In every item, change "How do I perform" to "How can I carry out" and leave all other text unchanged.

→ **MATERIAL**
━━━━━━━━

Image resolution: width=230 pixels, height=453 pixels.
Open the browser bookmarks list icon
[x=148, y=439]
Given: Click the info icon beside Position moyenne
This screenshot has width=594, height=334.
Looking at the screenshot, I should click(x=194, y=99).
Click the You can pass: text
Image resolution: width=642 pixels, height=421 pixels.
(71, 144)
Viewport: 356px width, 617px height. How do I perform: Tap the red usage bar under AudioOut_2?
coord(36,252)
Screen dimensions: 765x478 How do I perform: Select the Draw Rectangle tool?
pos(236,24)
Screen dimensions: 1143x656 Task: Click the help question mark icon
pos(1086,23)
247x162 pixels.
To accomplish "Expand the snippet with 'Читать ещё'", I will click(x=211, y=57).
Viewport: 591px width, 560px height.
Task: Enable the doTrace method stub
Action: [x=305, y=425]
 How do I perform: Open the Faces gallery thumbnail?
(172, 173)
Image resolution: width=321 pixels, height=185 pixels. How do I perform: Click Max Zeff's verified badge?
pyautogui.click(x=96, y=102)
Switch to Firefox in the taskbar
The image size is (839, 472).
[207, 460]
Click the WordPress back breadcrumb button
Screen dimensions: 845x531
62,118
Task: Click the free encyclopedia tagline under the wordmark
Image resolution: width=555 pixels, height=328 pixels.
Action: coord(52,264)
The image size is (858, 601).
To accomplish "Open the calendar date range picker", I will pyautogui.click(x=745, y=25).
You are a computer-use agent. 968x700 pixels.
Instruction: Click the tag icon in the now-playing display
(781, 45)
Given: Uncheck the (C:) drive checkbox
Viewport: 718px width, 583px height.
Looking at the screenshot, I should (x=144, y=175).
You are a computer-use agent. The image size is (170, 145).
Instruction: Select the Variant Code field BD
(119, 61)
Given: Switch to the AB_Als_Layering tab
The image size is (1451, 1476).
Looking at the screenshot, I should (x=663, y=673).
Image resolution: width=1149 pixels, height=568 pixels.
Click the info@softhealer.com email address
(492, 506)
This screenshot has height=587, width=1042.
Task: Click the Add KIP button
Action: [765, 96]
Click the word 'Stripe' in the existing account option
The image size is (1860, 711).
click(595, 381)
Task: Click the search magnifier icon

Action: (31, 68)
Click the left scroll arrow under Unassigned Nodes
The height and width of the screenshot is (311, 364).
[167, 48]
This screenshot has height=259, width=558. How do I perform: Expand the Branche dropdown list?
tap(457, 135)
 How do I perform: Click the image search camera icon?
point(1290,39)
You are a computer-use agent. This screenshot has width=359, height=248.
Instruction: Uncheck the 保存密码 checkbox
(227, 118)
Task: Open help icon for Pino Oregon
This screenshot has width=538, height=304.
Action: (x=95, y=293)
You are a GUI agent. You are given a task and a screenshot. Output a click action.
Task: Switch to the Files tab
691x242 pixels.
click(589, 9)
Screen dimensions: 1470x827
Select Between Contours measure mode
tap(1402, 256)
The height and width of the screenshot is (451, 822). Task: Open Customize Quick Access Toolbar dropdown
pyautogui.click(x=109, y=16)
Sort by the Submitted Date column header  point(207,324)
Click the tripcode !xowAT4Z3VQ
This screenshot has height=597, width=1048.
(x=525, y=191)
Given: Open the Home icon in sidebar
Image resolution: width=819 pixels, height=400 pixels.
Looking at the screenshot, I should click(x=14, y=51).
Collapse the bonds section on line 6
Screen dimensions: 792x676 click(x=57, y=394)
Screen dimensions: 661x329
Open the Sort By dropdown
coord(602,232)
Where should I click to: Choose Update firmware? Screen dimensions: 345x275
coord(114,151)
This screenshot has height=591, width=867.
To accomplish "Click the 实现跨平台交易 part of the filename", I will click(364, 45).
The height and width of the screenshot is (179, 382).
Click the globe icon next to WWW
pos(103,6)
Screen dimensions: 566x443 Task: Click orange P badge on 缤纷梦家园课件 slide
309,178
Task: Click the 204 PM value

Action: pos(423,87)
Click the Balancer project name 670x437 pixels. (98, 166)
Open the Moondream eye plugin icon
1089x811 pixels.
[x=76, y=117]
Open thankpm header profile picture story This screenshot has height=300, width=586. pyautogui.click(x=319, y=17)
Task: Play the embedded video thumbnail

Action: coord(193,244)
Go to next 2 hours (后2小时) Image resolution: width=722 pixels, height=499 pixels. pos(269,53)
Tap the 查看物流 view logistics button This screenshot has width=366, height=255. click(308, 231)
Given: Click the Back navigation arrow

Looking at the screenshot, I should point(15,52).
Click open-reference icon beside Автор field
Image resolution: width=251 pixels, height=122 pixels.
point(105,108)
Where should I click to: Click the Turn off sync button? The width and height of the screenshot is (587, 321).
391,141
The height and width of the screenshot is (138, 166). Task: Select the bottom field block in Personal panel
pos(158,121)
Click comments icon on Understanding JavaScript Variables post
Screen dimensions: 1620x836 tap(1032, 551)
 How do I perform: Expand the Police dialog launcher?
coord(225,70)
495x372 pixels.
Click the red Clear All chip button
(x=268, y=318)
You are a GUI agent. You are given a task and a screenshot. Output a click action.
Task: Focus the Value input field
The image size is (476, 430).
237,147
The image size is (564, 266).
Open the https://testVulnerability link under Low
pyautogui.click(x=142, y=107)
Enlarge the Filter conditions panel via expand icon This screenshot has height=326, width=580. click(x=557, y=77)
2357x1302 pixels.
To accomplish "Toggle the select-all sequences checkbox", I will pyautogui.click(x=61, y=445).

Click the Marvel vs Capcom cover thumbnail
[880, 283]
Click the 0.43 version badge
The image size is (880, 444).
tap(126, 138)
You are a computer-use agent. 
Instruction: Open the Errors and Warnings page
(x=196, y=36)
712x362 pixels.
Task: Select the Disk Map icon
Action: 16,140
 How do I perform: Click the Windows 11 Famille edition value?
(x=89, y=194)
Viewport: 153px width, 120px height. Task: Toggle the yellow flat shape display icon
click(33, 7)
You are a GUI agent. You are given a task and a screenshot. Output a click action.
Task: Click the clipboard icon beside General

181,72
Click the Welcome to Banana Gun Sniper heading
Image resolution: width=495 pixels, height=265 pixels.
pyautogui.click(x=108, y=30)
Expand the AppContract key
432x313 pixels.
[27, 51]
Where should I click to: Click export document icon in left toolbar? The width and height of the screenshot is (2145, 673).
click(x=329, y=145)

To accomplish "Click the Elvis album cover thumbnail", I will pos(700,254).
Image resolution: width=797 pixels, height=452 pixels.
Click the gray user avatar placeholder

━━━━━━━━

→ **TASK RESPONSE**
Image resolution: width=230 pixels, height=453 pixels.
Open the browser bookmarks list icon
[x=148, y=439]
Given: Click the info icon beside Position moyenne
This screenshot has width=594, height=334.
Looking at the screenshot, I should click(x=194, y=99).
Click the You can pass: text
Image resolution: width=642 pixels, height=421 pixels.
(71, 144)
Viewport: 356px width, 617px height. How can I carry out: Tap the red usage bar under AudioOut_2?
coord(36,252)
Screen dimensions: 765x478 How can I carry out: Select the Draw Rectangle tool?
pos(236,24)
Screen dimensions: 1143x656 Task: Click the help question mark icon
pos(1086,23)
247x162 pixels.
To accomplish "Expand the snippet with 'Читать ещё'", I will click(x=211, y=57).
Viewport: 591px width, 560px height.
Task: Enable the doTrace method stub
Action: [x=305, y=425]
 How can I carry out: Open the Faces gallery thumbnail?
(172, 173)
Image resolution: width=321 pixels, height=185 pixels. How can I carry out: Click Max Zeff's verified badge?
pyautogui.click(x=96, y=102)
Switch to Firefox in the taskbar
The image size is (839, 472).
[207, 460]
Click the WordPress back breadcrumb button
Screen dimensions: 845x531
62,118
Task: Click the free encyclopedia tagline under the wordmark
Image resolution: width=555 pixels, height=328 pixels.
Action: coord(52,264)
The image size is (858, 601).
To accomplish "Open the calendar date range picker", I will pyautogui.click(x=745, y=25).
You are a computer-use agent. 968x700 pixels.
Instruction: Click the tag icon in the now-playing display
(781, 45)
Given: Uncheck the (C:) drive checkbox
Viewport: 718px width, 583px height.
Looking at the screenshot, I should (x=144, y=175).
You are a computer-use agent. The image size is (170, 145).
Instruction: Select the Variant Code field BD
(119, 61)
Given: Switch to the AB_Als_Layering tab
The image size is (1451, 1476).
Looking at the screenshot, I should (x=663, y=673).
Image resolution: width=1149 pixels, height=568 pixels.
Click the info@softhealer.com email address
(492, 506)
This screenshot has height=587, width=1042.
Task: Click the Add KIP button
Action: [765, 96]
Click the word 'Stripe' in the existing account option
The image size is (1860, 711).
click(595, 381)
Task: Click the search magnifier icon

Action: (31, 68)
Click the left scroll arrow under Unassigned Nodes
The height and width of the screenshot is (311, 364).
[167, 48]
This screenshot has height=259, width=558. How can I carry out: Expand the Branche dropdown list?
tap(457, 135)
 How can I carry out: Click the image search camera icon?
point(1290,39)
You are a computer-use agent. This screenshot has width=359, height=248.
Instruction: Uncheck the 保存密码 checkbox
(227, 118)
Task: Open help icon for Pino Oregon
This screenshot has width=538, height=304.
Action: (x=95, y=293)
You are a GUI agent. You are given a task and a screenshot. Output a click action.
Task: Switch to the Files tab
691x242 pixels.
click(589, 9)
Screen dimensions: 1470x827
Select Between Contours measure mode
tap(1402, 256)
The height and width of the screenshot is (451, 822). Task: Open Customize Quick Access Toolbar dropdown
pyautogui.click(x=109, y=16)
Sort by the Submitted Date column header  point(207,324)
Click the tripcode !xowAT4Z3VQ
This screenshot has height=597, width=1048.
(x=525, y=191)
Given: Open the Home icon in sidebar
Image resolution: width=819 pixels, height=400 pixels.
Looking at the screenshot, I should click(x=14, y=51).
Collapse the bonds section on line 6
Screen dimensions: 792x676 click(x=57, y=394)
Screen dimensions: 661x329
Open the Sort By dropdown
coord(602,232)
Where should I click to: Choose Update firmware? Screen dimensions: 345x275
coord(114,151)
This screenshot has height=591, width=867.
To accomplish "Click the 实现跨平台交易 part of the filename", I will click(364, 45).
The height and width of the screenshot is (179, 382).
Click the globe icon next to WWW
pos(103,6)
Screen dimensions: 566x443 Task: Click orange P badge on 缤纷梦家园课件 slide
309,178
Task: Click the 204 PM value

Action: pos(423,87)
Click the Balancer project name 670x437 pixels. (98, 166)
Open the Moondream eye plugin icon
1089x811 pixels.
[x=76, y=117]
Open thankpm header profile picture story This screenshot has height=300, width=586. pyautogui.click(x=319, y=17)
Task: Play the embedded video thumbnail

Action: coord(193,244)
Go to next 2 hours (后2小时) Image resolution: width=722 pixels, height=499 pixels. pos(269,53)
Tap the 查看物流 view logistics button This screenshot has width=366, height=255. click(308, 231)
Given: Click the Back navigation arrow

Looking at the screenshot, I should point(15,52).
Click open-reference icon beside Автор field
Image resolution: width=251 pixels, height=122 pixels.
point(105,108)
Where should I click to: Click the Turn off sync button? The width and height of the screenshot is (587, 321).
391,141
The height and width of the screenshot is (138, 166). Task: Select the bottom field block in Personal panel
pos(158,121)
Click comments icon on Understanding JavaScript Variables post
Screen dimensions: 1620x836 tap(1032, 551)
 How can I carry out: Expand the Police dialog launcher?
coord(225,70)
495x372 pixels.
Click the red Clear All chip button
(x=268, y=318)
You are a GUI agent. You are given a task and a screenshot. Output a click action.
Task: Focus the Value input field
The image size is (476, 430).
237,147
The image size is (564, 266).
Open the https://testVulnerability link under Low
pyautogui.click(x=142, y=107)
Enlarge the Filter conditions panel via expand icon This screenshot has height=326, width=580. click(x=557, y=77)
2357x1302 pixels.
To accomplish "Toggle the select-all sequences checkbox", I will pyautogui.click(x=61, y=445).

Click the Marvel vs Capcom cover thumbnail
[880, 283]
Click the 0.43 version badge
The image size is (880, 444).
tap(126, 138)
You are a computer-use agent. 
Instruction: Open the Errors and Warnings page
(x=196, y=36)
712x362 pixels.
Task: Select the Disk Map icon
Action: 16,140
 How can I carry out: Click the Windows 11 Famille edition value?
(x=89, y=194)
Viewport: 153px width, 120px height. Task: Toggle the yellow flat shape display icon
click(33, 7)
You are a GUI agent. You are given a task and a screenshot. Output a click action.
Task: Click the clipboard icon beside General

181,72
Click the Welcome to Banana Gun Sniper heading
Image resolution: width=495 pixels, height=265 pixels.
pyautogui.click(x=108, y=30)
Expand the AppContract key
432x313 pixels.
[27, 51]
Where should I click to: Click export document icon in left toolbar? The width and height of the screenshot is (2145, 673).
click(x=329, y=145)

To accomplish "Click the Elvis album cover thumbnail", I will pos(700,254).
Image resolution: width=797 pixels, height=452 pixels.
Click the gray user avatar placeholder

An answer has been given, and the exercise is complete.